=== What the exercise asks ===
Your response must be made up of each line in the data below that contains the string "this".

Stored records
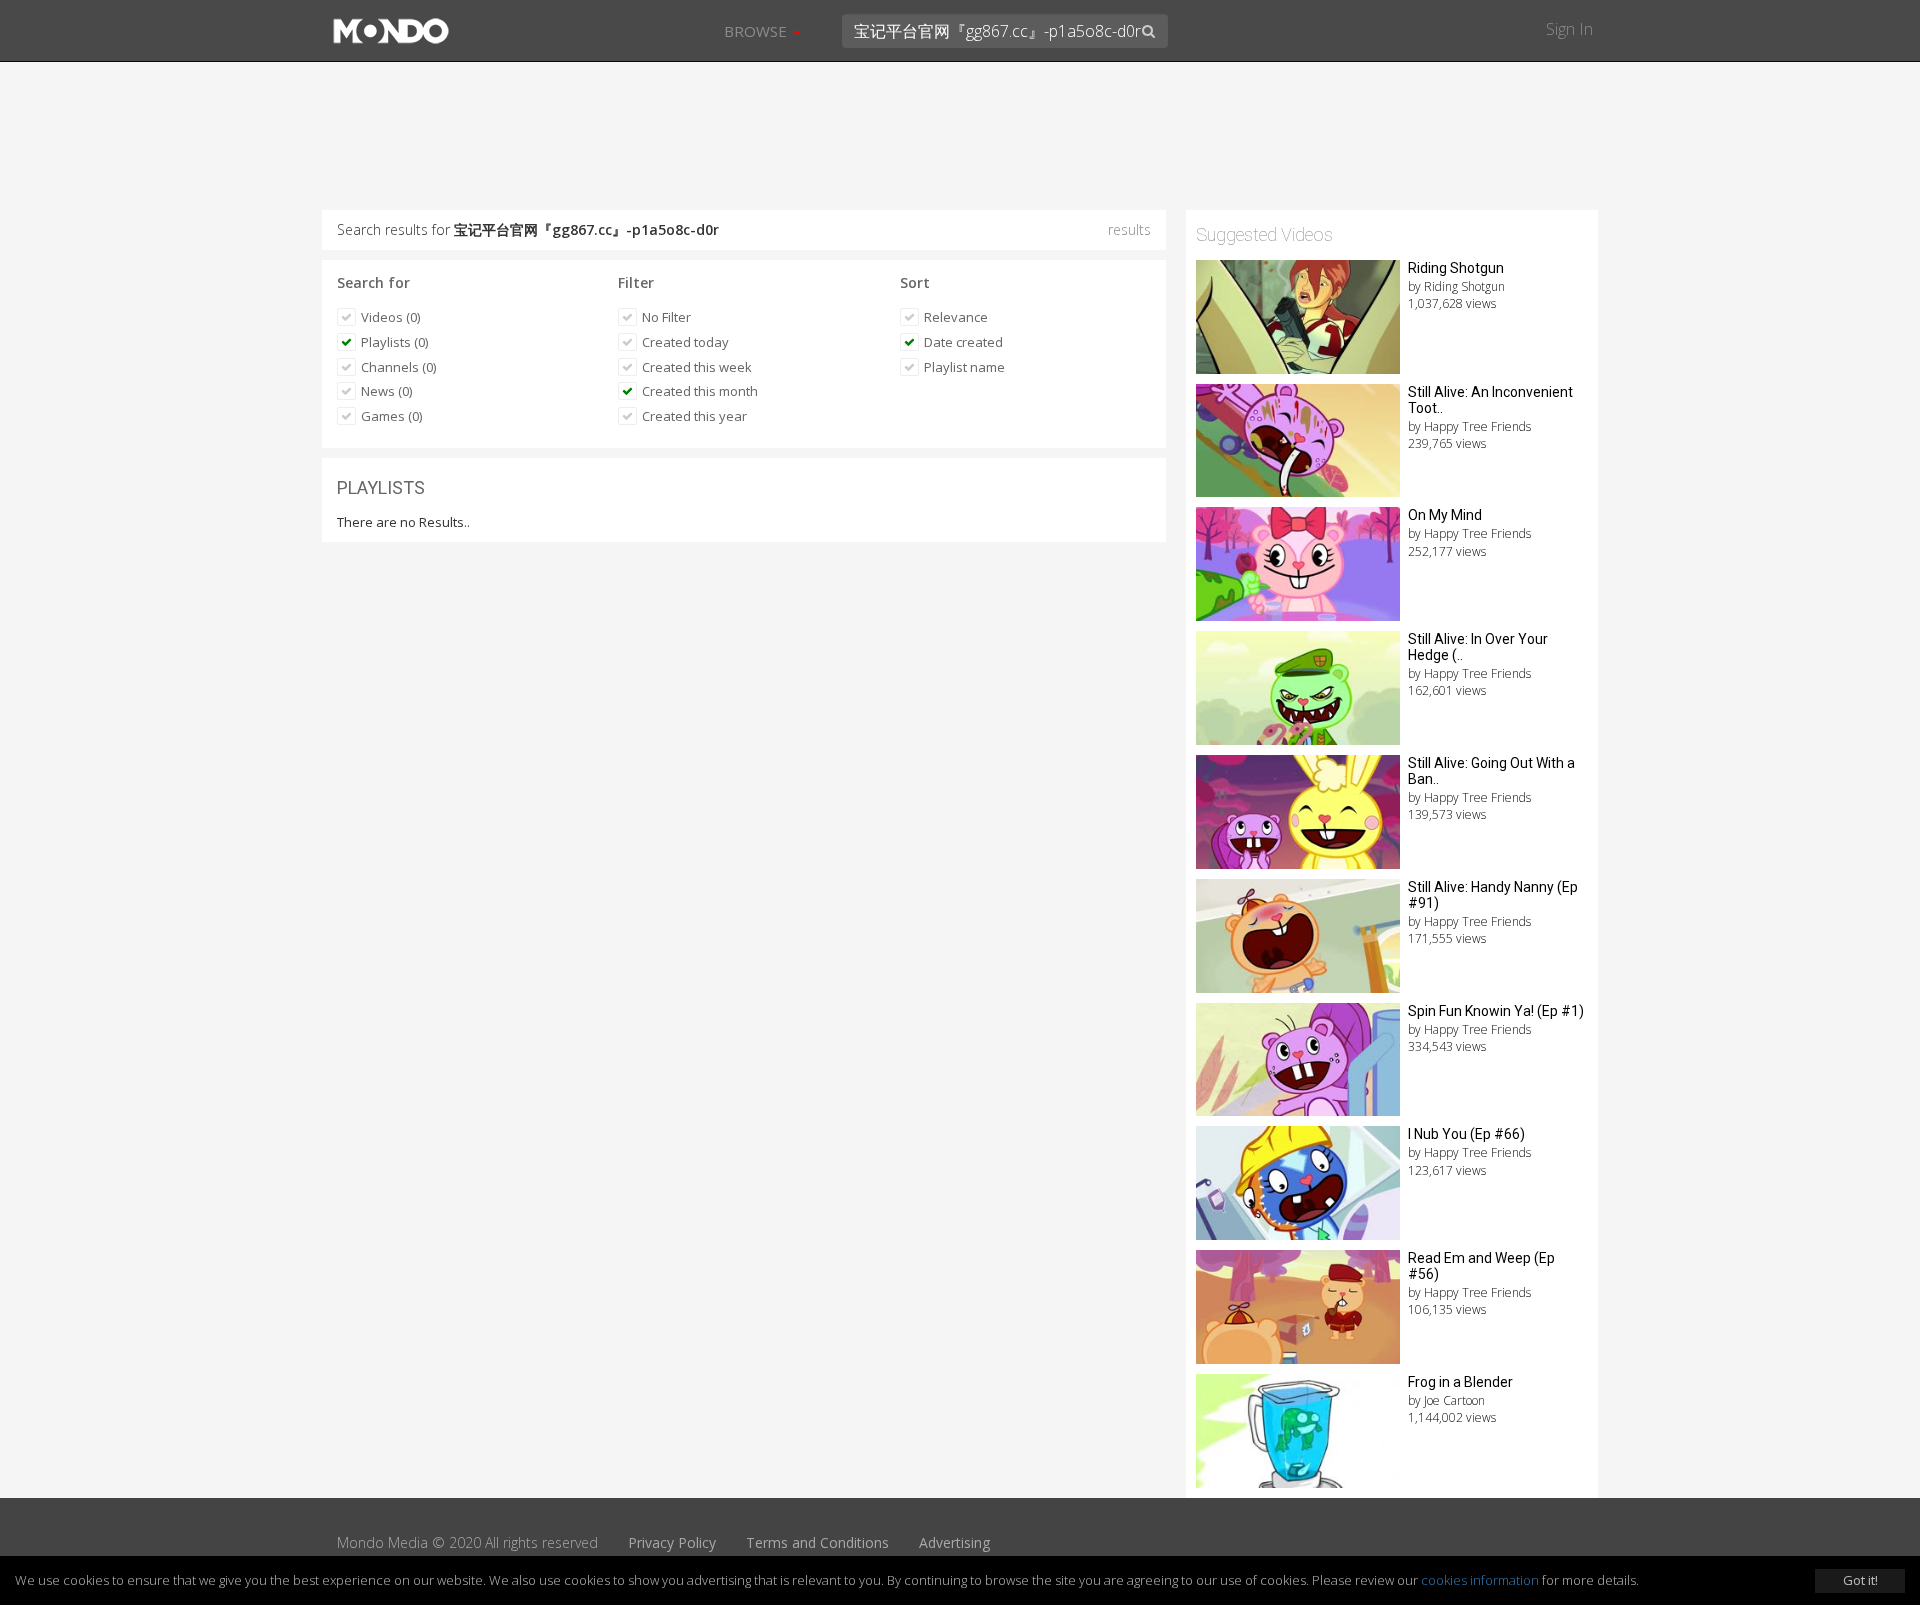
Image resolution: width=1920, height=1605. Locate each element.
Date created (963, 342)
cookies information (1480, 1580)
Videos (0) (390, 317)
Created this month (700, 391)
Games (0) (391, 416)
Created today (685, 342)
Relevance (956, 317)
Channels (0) (398, 367)
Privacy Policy (672, 1542)
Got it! (1860, 1580)
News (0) (386, 391)
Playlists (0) (394, 342)
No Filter (666, 317)
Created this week (697, 367)
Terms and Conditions (817, 1542)
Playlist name (964, 367)
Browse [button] (757, 31)
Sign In (1569, 29)
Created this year (694, 416)
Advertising (954, 1542)
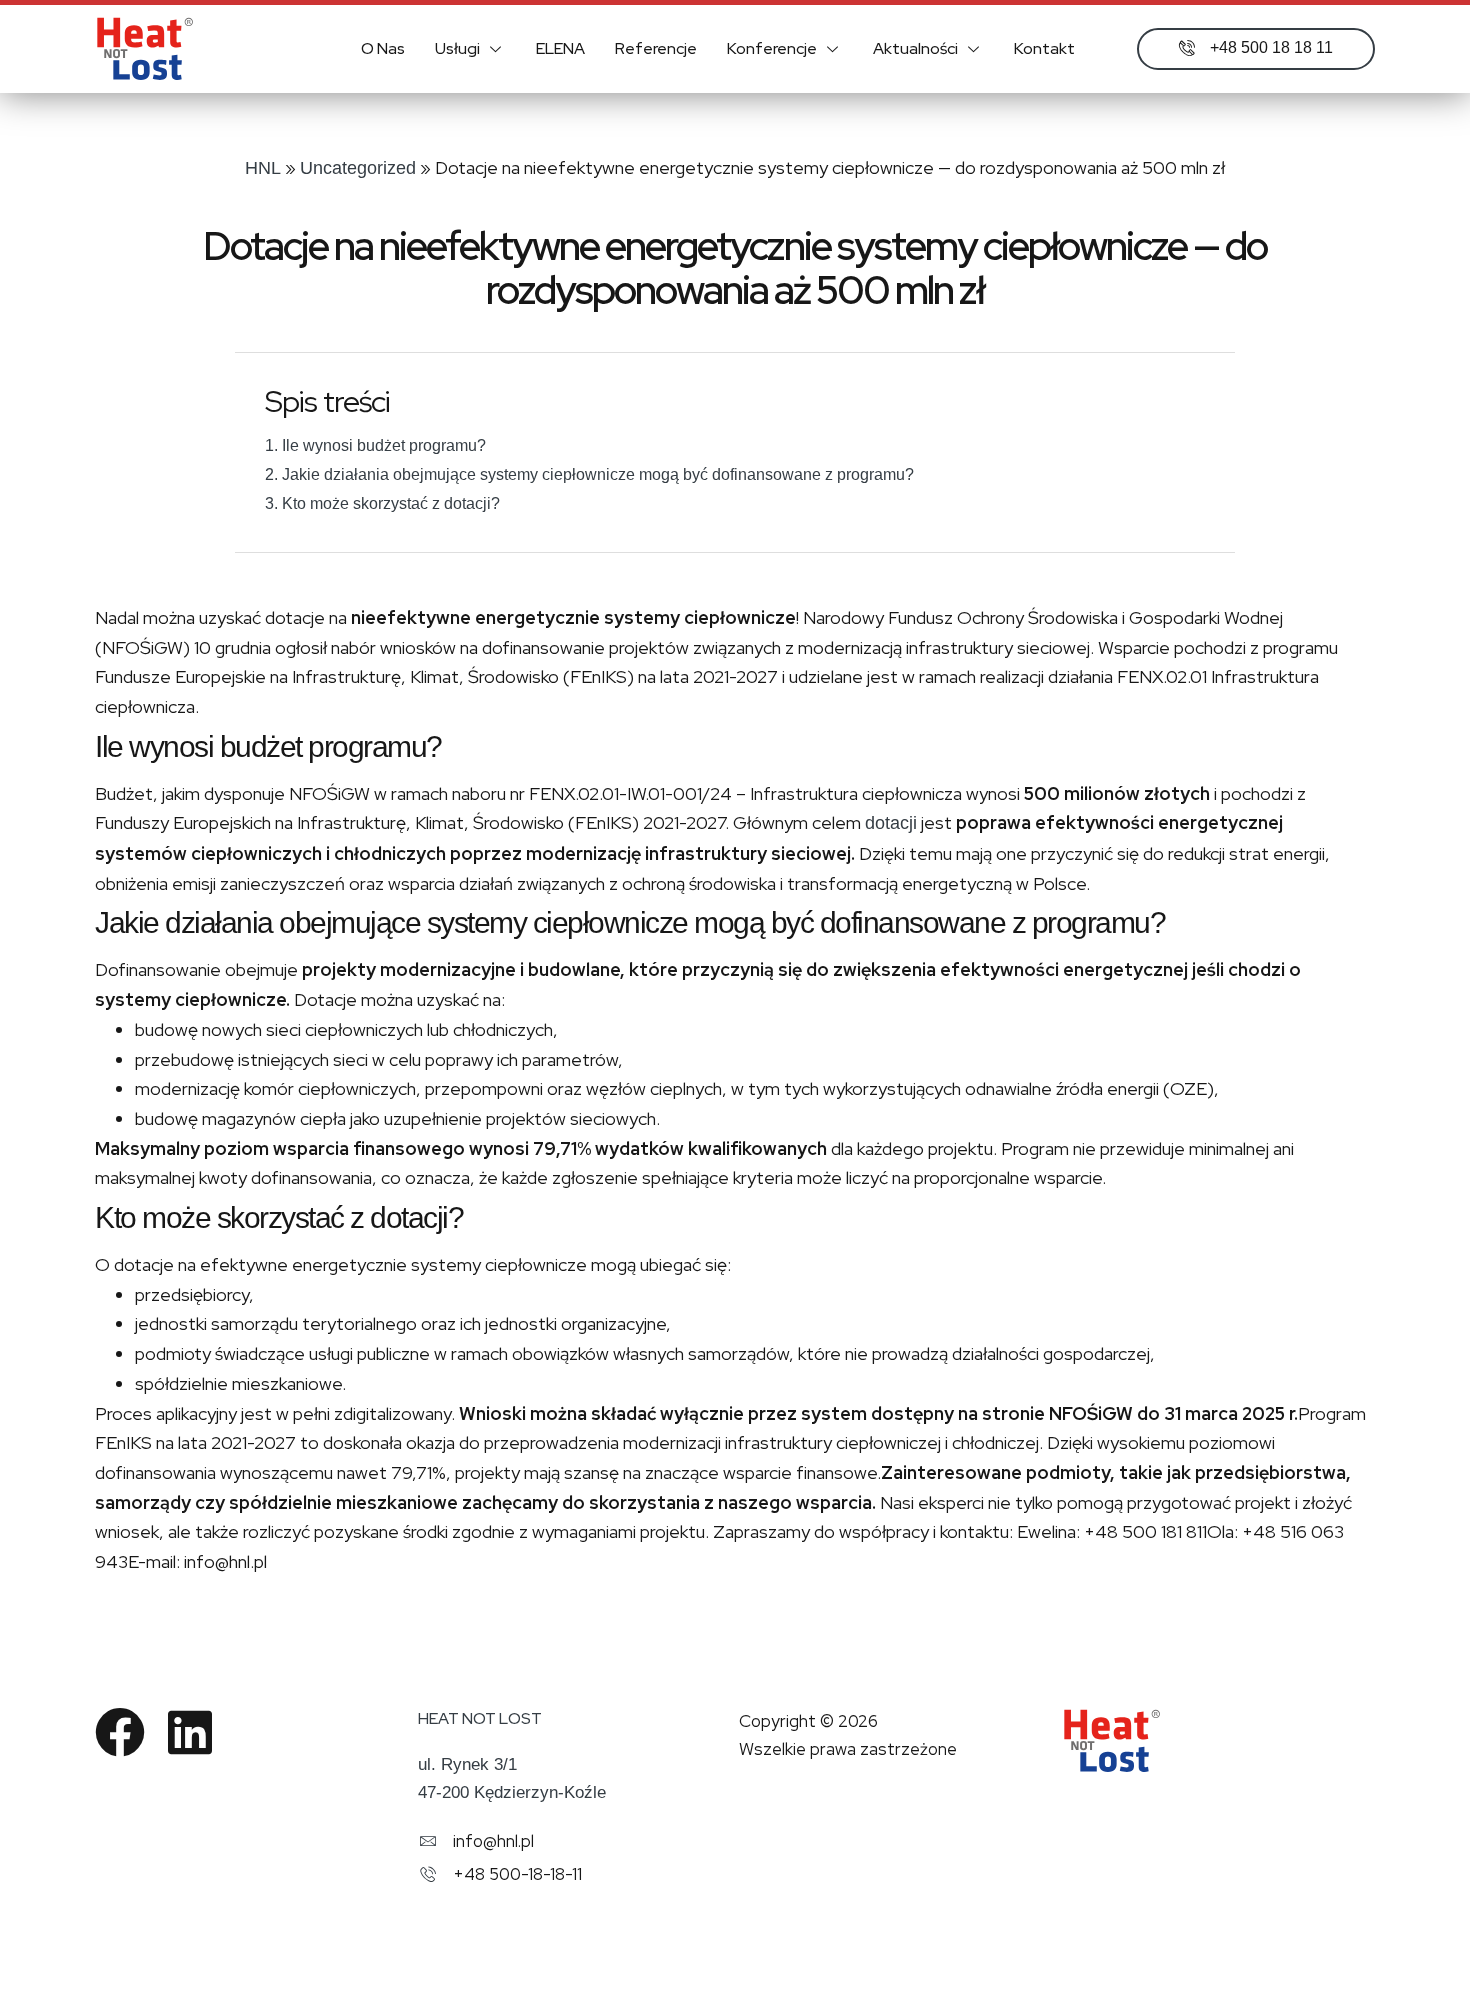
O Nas (383, 48)
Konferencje (772, 48)
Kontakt (1044, 48)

=== Written solution ===
Created this month (700, 391)
Created this week (697, 367)
Created this year (694, 416)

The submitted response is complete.